During the presentation, I will show the potential of early triage of malware based on the features of PeStudio, how I have implemented them and the challenges I faced (and still do) during my development. PeStudio is a unique tool that performs the static investigation of 32-bit and 64-bit executable. Malicious executable often attempts to hide its malicious behavior and to evade detection. In doing so, it generally presents anomalies and suspicious patterns. The goal of PeStudio is to detect these anomalies, provide indicators and score the trust for the executable being analyzed.
  Marc Ochsenmeier was born in Belgium and now works and lives with his family in Germany and has many years of professional experience focused on Windows operating systems and techniques like system hardening, intrusion detection, data loss prevention and other security related issues.

As a software developer, Marc has worked on various kind of projects like real-time operating systems for high speed trains, large scale network discovery and management software solution and Windows binary obfuscation.
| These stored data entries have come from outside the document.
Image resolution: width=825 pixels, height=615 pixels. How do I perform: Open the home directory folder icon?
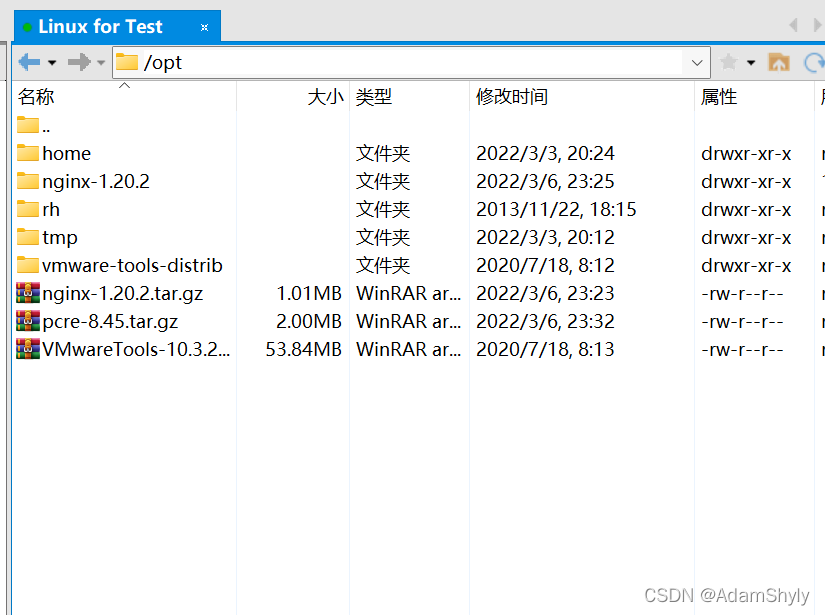click(27, 153)
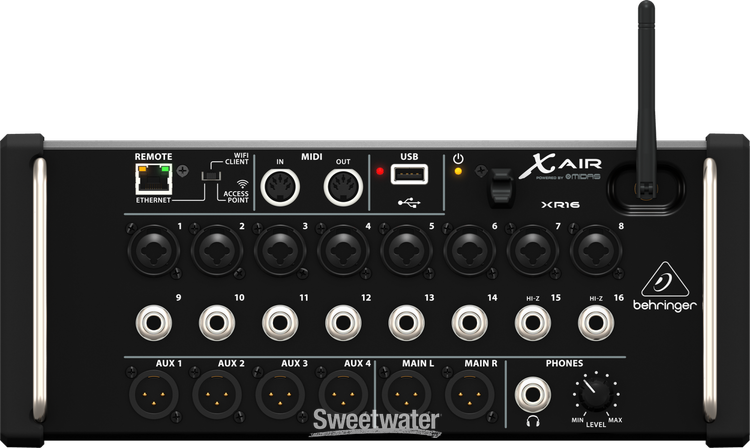Click the Sweetwater watermark logo

[x=374, y=421]
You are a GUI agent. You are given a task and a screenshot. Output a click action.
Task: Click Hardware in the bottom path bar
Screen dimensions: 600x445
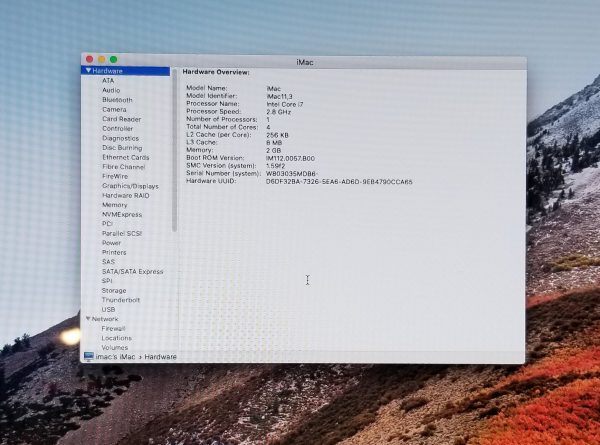160,357
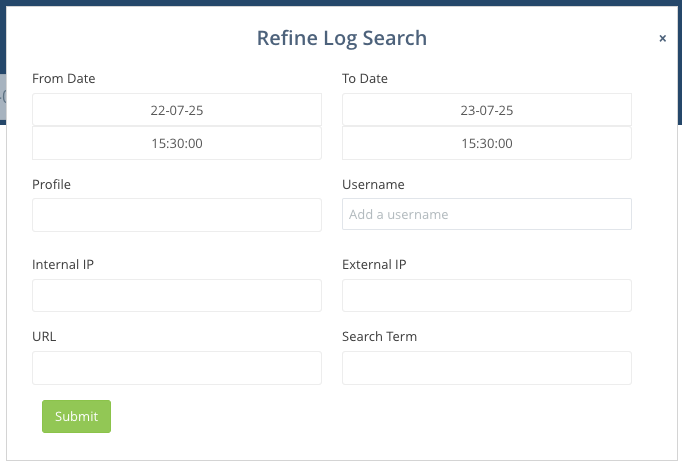Click the 'From Date' label
Screen dimensions: 682x470
point(64,78)
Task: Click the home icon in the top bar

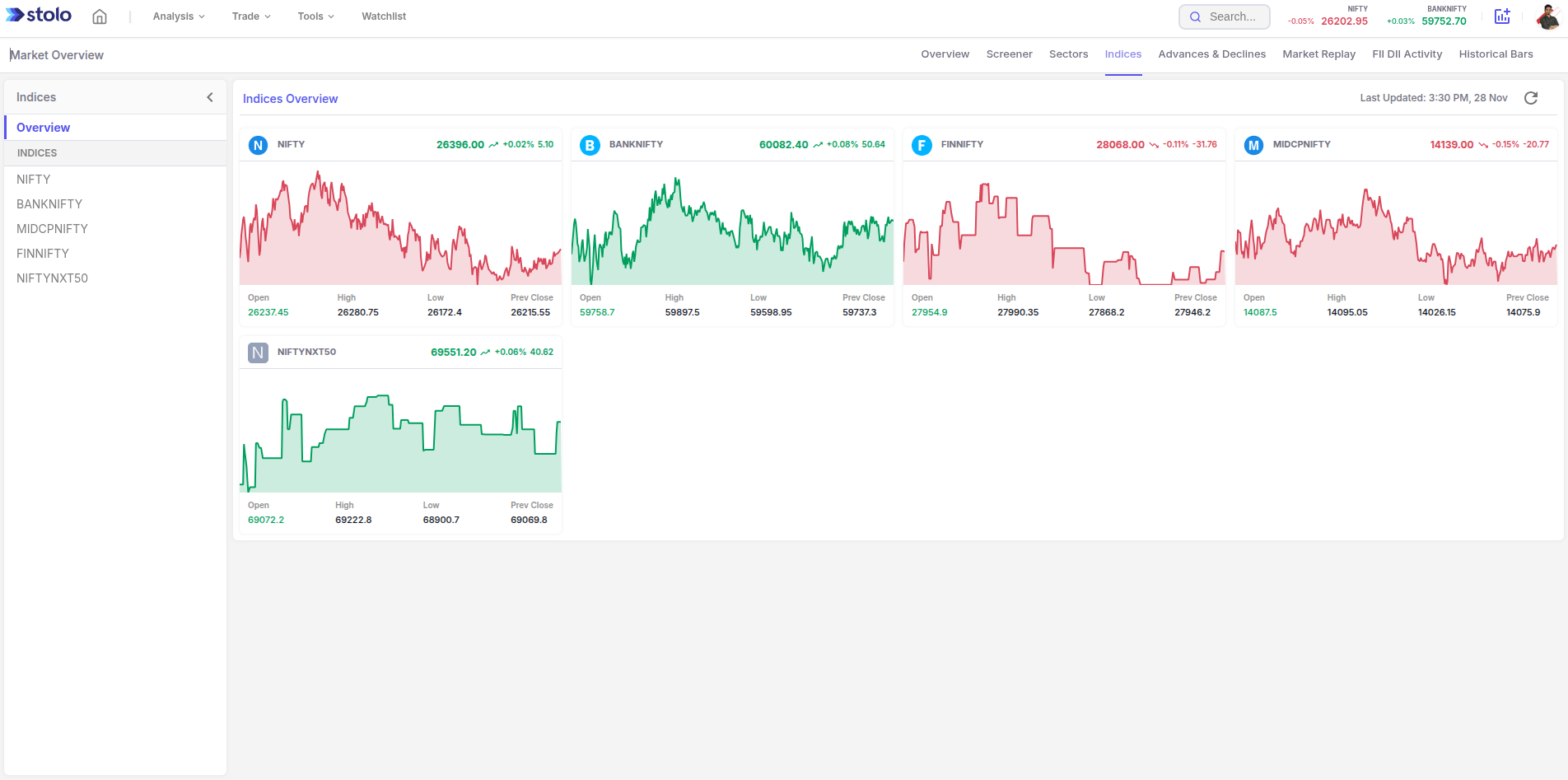Action: point(100,16)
  HexRaysCodeXplorer: object oriented RE for fun and profit
 Matrosov & Rodionov
  HexRaysCodeXplorer - Hex-Rays Decompiler plugin for easier code navigation. Here are the main features of the plugin:

- Automatic type REconstruction for C++ objects.
- C-tree graph visualization - a special tree-like structure representing a decompiled routine in c_itemt terms. Useful feature for understanding how the decompiler works.
- Navigation through virtual function calls in HexRays Pseudocode window.
- Object Explorer - useful interface for navigation through virtual tables (VTBL) structures.

In this presentation, the authors of HexRaysCodeXplorer will be discussing main functionality of the plugin and its application for reverse engineering. The authors will be presenting the algorithm for C++ type REconstruction. Also a special version of HexRaysCodeXplorer (H2HC edition) will be released with new features developed specially for H2Cconference. New features will be committed to GitHub from the stage.
  Alexander Matrosov (@matrosov)
Alexander has more than ten years of experience with malware analysis, reverse engineering and advanced exploitation techniques. Currently working at Intel as Senior Security REsearcher. In previous four years he worked at ESET as Senior Malware Researcher and Security Intelligence Team Lead. His experience on security research field since from 2003 for major Russian companies. He is also a Lecturer at Cryptology and Discrete Mathematics department of National Research Nuclear University in Moscow, and co-author of the research papers “Stuxnet Under the Microscope” and “The Evolution of TDL: Conquering x64” and is frequently invited to speak at security conferences (REcon, Ekoparty, CONFidence, ZeroNights, PHDays ...). Nowadays he specializes in the comprehensive analysis of complex threats, modern vectors of exploitation and hardware security research.

Eugene Rodionov (@vxradius)
Eugene Rodionov graduated with honors from the Information Security faculty of the Moscow Engineer-Physics Institute (State University) in 2009. He has been working in the past five years for several companies, performing software development, IT security audit and malware analysis. He currently works at ESET, one of the leading companies in the antimalware industry, where he performs analysis of complex threats. His interests include kernel-mode programming, anti-rootkit technologies, reverse engineering and cryptology. He is co-author of the research papers “Stuxnet Under the Microscope” and “TDL3: The Rootkit of All Evil?”. Eugene Rodionov also holds the position of Lecturer at the National Nuclear Research University MEPHI in Russia.